How mad was the jury? It awarded the plaintiff over $5 million.
While the court later reduced the award to under a million, it did require the airline to reinstate the plaintiff. It also ordered the airline to notify its flight attendants of Title VII’s prohibition on religious discrimination.
Specifically, the court ordered the airline “to inform [its] flight attendants that, under Title VII, [the airline] may not discriminate against [its] flight attendants for their religious practices and beliefs.”
Rather than do just that, the airline dug a bigger hole for itself.
It notified flight attendants: “[t]he court [] ordered us to inform you that [this airline] does not discriminate against our Employees for their religious practices and beliefs.”
In a blistering 29-page decision, the court condemned the airline’s unilateral decision to modify the notice requirements as the airline’s way of communicating to its employees “that there’s nothing to see here—aside from the Court’s bequeathing [the airline] a badge of honor for not discriminating (which the Court did not do).”

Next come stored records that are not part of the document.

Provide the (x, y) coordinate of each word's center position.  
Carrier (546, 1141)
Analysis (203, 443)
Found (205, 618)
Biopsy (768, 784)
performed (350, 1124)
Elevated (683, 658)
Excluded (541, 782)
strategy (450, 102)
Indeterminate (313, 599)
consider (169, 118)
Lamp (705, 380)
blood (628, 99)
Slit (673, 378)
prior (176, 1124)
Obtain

To further emphasize its point, the court first got biblical:
After God told Adam, “[Y]ou must not eat from the tree [in the middle of the garden],”imagine Adam telling God, “I do not eat from the tree in the middle of the garden”—while an apple core rests at his feet
Followed by a Lord of the Rings metaphor:
Or where Gandalf bellows, “You shall not pass,” the Balrog muses, “I do not pass,” while strolling past Gandalf on the Bridge of Khazad-dûm.
Before ultimately ordering the airline to publish a revised notice to its employees, which confirms, among other things, that the airline “may not discriminate against [its] flight attendants for their religious practices and beliefs, including—but not limited to—those expressed on social media and those concerning abortion.”
But the court wasn’t done yet. Oh, it got worse.
Much worse.
Resolved that the airline “has long harbored the view—during trial, after the verdict, and (as evinced by its memo to flight attendants) even after the judgment—that its policies on civility trump federal laws like Title VII,” the court sent a message to the airline to that it may “understand, when communicating with its employees, that federal protections for religious freedom override any company civility policy.”
And how did it do that? By ordering the airline to have three of its lawyers complete 8 hours of religious-liberty training by August 28, 2023.
I’m no theologian and I’m not much into Lord of the Rings, but I do know that a wise man once said, “When a sign says do not feed the bears, man, you’d better not feed the bears.”
On the heels of a $5 million jury verdict, when a judge orders you to do something, you do it—the first time.
And take Title VII’s rules and requirements seriously!